30349392 Familial aggregation and heritability of type 1 diabetes mellitus and coaggregation of chr 2018 PURPOSE: To estimate the extent of familial aggregation of type 1 diabetes (T1D) and coaggregation of related chronic diseases and assess the relative contribution of environmental and genetic factors on the risks. PATIENTS AND METHODS: This population-based study used the Taiwan National Health Insurance database to reconstruct family structure and identify people with T1D and other chronic diseases between 1999 and 2015. Relative risks (RRs) for T1D and other chronic diseases and heritability of T1D were estimated. Heritability was estimated using the polygenic liability model. RESULTS: Validation of family structure found the positive predictive value to be 98.7% for maternal links and 98.6% for paternal links.
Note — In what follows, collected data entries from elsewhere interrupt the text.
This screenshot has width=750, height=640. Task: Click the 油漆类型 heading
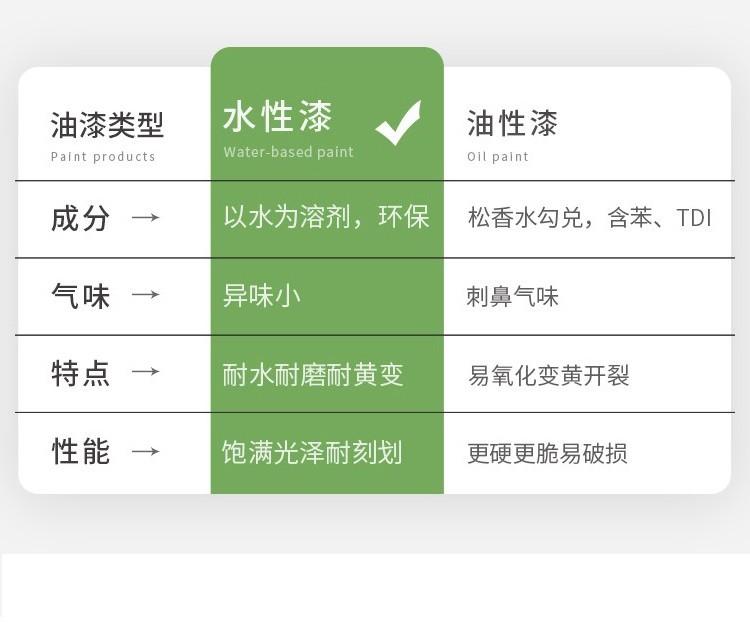point(107,126)
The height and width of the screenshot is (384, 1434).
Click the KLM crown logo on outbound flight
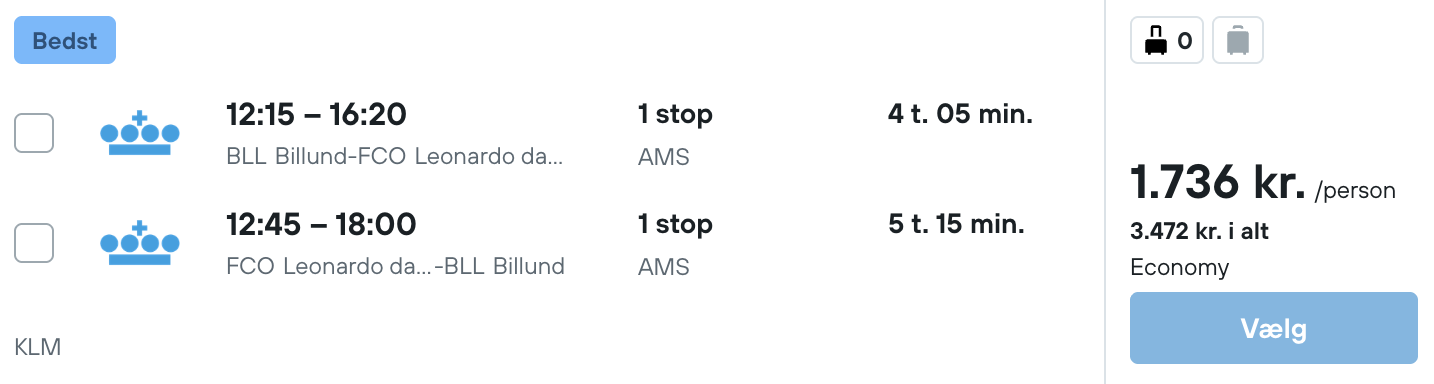[140, 133]
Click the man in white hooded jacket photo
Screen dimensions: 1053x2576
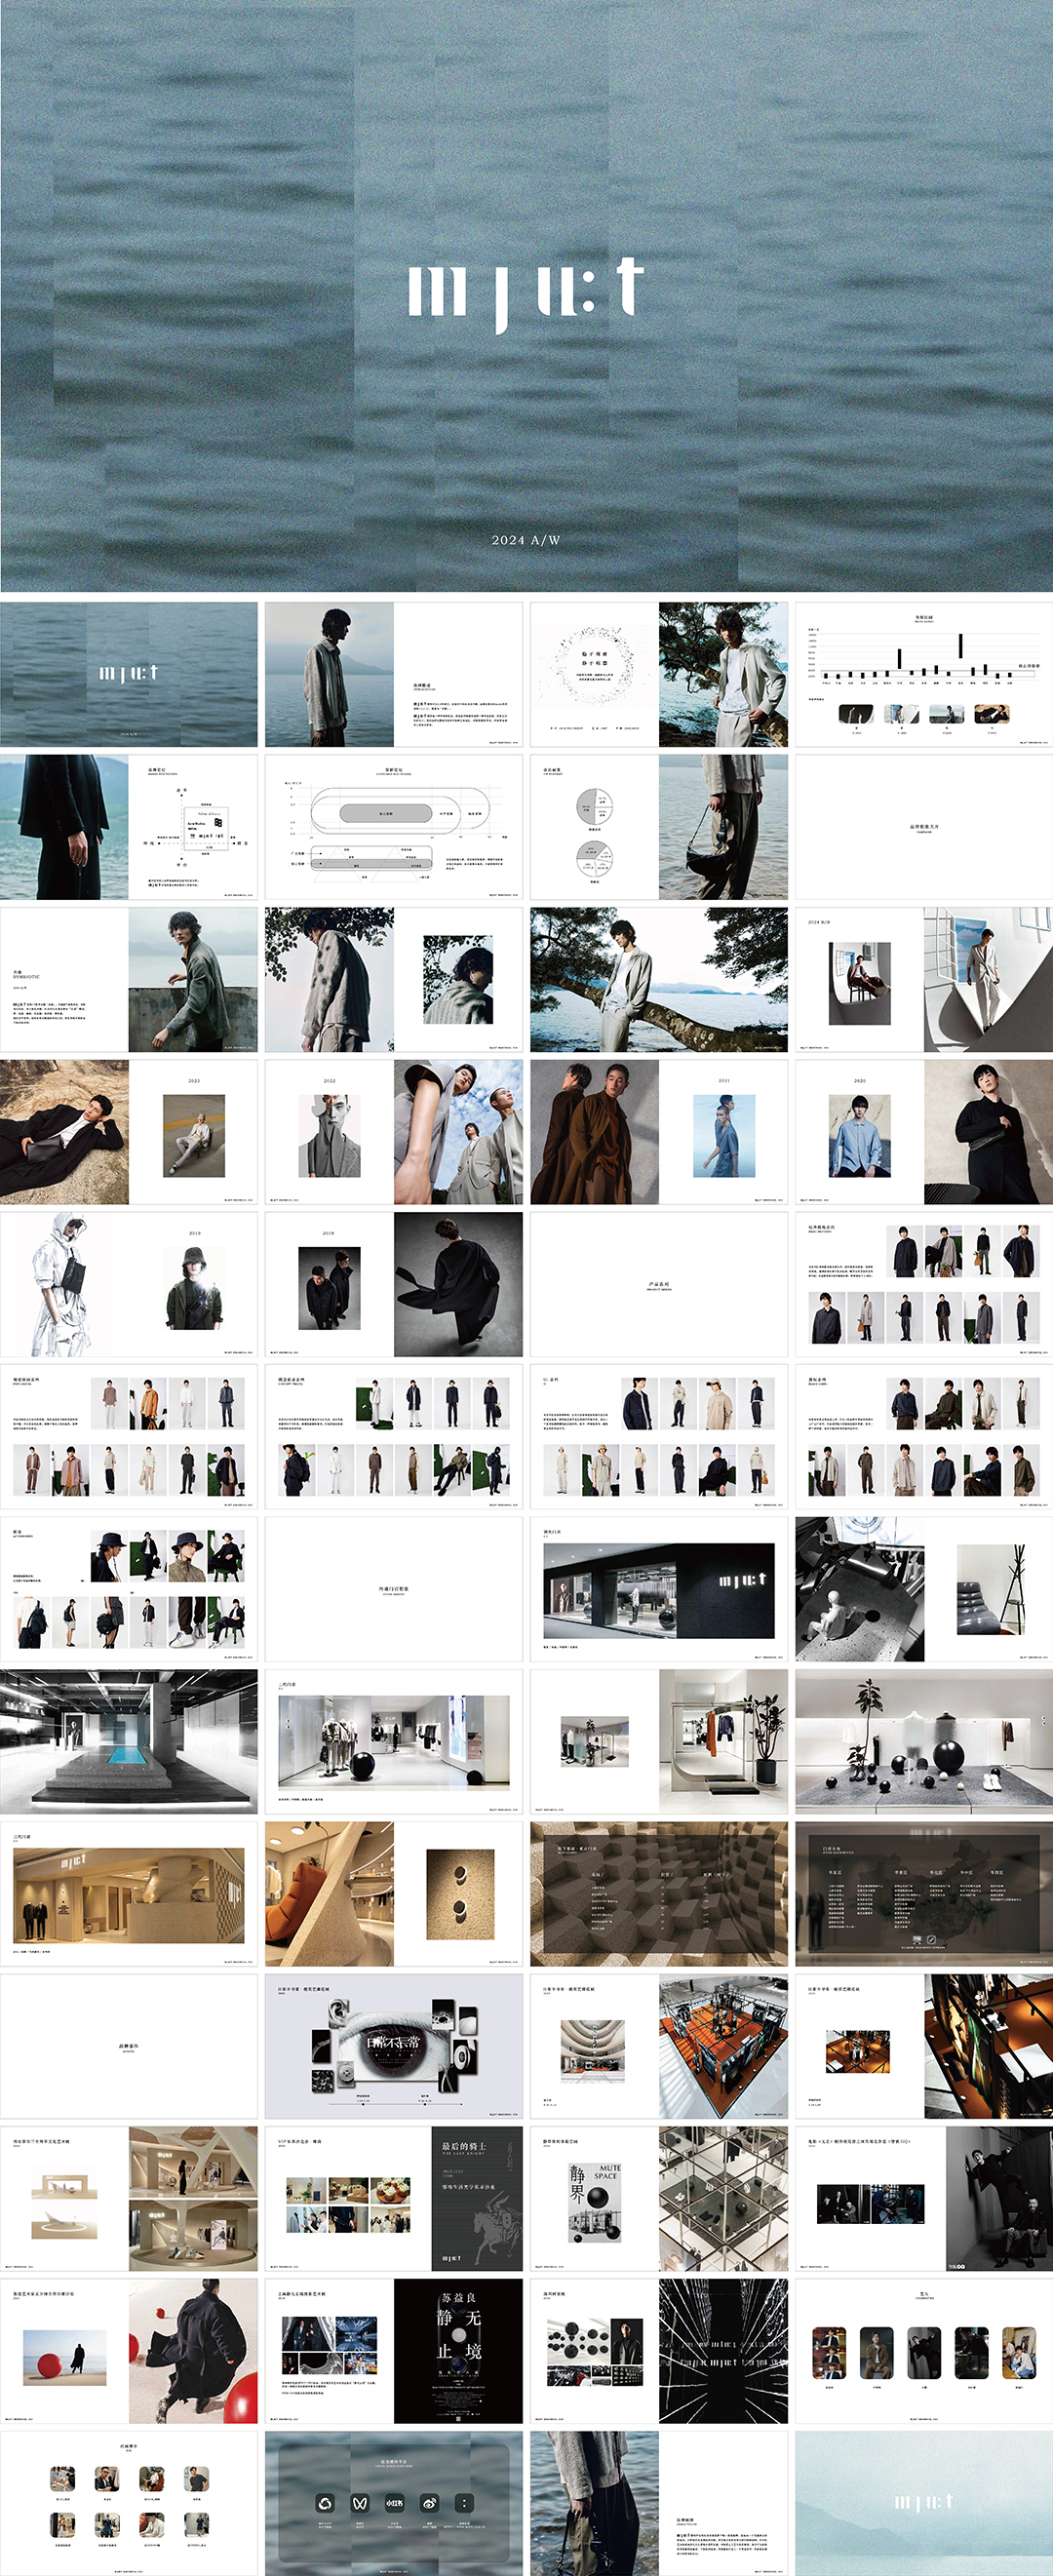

Having an affected twin, first-degree relative, or spouse was associated with an adjusted RR (95% CI) of 553.66 (427.59-716.89), 32.49 (28.66-36.84), and 2.17 (0.31-15.40) for T1D, respectively. Based on the polygenic liability model, heritability, shared and non-shared contributions to T1D, and variances were 66.50%, 10.86%, and 22.64%, respectively. A family history of T1D was associated with an RR (95% CI) of 1.51 (1.20-1.89) for rheumatoid arthritis, 1.66 (1.21-2.26) for Sjögren's syndrome, 1.48 (1.09-2.01) for systemic lupus erythematosus, 1.24 (1.14-1.35) for simple goiter, 1.16 (1.04-1.31) for non-toxic nodular goiter, 1.61 (1.49-1.74) for thyrotoxicosis, 1.78 (1.57-2.01) for acquired hypothyroidism, 1.66 (1.40-1.98) for thyroiditis, and 1.15 (0.97-1.37) for epilepsy. CONCLUSION: These data highlight the importance of the genetic contribution to T1D and confirm the coaggregation of autoimmune and metabolic diseases with T1D.